Could you lay out the data as a Markdown table, starting at the line that contains "The height and width of the screenshot is (483, 1568)." and ending at the line that contains "Looking at the screenshot, I should (x=51, y=434)."? Use the columns Row and Line, number each row, and skip blank lines.
──────── Data supplied
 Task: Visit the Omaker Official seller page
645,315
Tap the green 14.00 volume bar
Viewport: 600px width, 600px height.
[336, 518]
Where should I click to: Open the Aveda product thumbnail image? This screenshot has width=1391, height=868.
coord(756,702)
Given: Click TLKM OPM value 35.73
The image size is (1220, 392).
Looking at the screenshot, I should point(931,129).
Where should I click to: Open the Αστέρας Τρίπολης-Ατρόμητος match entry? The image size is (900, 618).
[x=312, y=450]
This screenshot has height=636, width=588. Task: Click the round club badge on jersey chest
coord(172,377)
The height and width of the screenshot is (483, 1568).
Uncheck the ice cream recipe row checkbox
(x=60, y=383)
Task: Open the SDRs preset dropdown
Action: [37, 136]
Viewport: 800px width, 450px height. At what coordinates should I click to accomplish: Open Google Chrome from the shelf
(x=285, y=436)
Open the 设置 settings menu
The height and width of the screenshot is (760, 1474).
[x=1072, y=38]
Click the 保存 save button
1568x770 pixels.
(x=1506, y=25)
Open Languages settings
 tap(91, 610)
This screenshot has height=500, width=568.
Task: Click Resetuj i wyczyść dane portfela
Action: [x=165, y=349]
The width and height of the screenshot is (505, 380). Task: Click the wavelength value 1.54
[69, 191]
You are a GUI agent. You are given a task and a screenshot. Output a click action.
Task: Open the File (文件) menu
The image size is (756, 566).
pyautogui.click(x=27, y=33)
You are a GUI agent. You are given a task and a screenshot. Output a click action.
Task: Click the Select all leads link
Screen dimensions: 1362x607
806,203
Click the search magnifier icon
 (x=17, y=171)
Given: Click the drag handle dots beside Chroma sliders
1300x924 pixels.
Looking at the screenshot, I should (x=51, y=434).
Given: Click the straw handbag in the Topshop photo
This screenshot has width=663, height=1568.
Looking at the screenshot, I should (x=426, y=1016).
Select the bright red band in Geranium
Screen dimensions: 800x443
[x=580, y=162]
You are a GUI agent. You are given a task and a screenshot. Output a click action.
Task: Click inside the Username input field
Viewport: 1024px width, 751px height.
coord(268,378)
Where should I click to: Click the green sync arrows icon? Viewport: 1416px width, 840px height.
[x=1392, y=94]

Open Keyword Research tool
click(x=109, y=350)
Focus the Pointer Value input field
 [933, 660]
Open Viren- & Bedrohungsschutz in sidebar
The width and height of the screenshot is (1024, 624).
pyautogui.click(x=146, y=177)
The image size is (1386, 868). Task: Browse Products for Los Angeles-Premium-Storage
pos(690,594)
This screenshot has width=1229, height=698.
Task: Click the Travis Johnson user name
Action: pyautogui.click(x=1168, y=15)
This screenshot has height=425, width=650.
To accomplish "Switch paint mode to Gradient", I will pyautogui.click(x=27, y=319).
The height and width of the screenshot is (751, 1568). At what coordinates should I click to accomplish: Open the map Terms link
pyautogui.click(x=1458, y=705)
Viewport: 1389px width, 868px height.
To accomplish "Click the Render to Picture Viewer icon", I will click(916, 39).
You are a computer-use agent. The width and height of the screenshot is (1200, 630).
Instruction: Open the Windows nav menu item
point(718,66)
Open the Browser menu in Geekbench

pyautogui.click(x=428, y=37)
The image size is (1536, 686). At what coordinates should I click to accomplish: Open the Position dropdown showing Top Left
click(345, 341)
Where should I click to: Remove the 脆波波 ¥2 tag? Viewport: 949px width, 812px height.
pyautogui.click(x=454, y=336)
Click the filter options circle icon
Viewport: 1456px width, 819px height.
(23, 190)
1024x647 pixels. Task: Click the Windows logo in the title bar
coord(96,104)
────────────────
= Response =
| Row | Line |
|---|---|
| 1 | The height and width of the screenshot is (483, 1568). |
| 2 | Uncheck the ice cream recipe row checkbox |
| 3 | (x=60, y=383) |
| 4 | Task: Open the SDRs preset dropdown |
| 5 | Action: [37, 136] |
| 6 | Viewport: 800px width, 450px height. At what coordinates should I click to accomplish: Open Google Chrome from the shelf |
| 7 | (x=285, y=436) |
| 8 | Open the 设置 settings menu |
| 9 | The height and width of the screenshot is (760, 1474). |
| 10 | [x=1072, y=38] |
| 11 | Click the 保存 save button |
| 12 | 1568x770 pixels. |
| 13 | (x=1506, y=25) |
| 14 | Open Languages settings |
| 15 |  tap(91, 610) |
| 16 | This screenshot has height=500, width=568. |
| 17 | Task: Click Resetuj i wyczyść dane portfela |
| 18 | Action: [x=165, y=349] |
| 19 | The width and height of the screenshot is (505, 380). Task: Click the wavelength value 1.54 |
| 20 | [69, 191] |
| 21 | You are a GUI agent. You are given a task and a screenshot. Output a click action. |
| 22 | Task: Open the File (文件) menu |
| 23 | The image size is (756, 566). |
| 24 | pyautogui.click(x=27, y=33) |
| 25 | You are a GUI agent. You are given a task and a screenshot. Output a click action. |
| 26 | Task: Click the Select all leads link |
| 27 | Screen dimensions: 1362x607 |
| 28 | 806,203 |
| 29 | Click the search magnifier icon |
| 30 |  (x=17, y=171) |
| 31 | Given: Click the drag handle dots beside Chroma sliders |
| 32 | 1300x924 pixels. |
| 33 | Looking at the screenshot, I should (x=51, y=434). |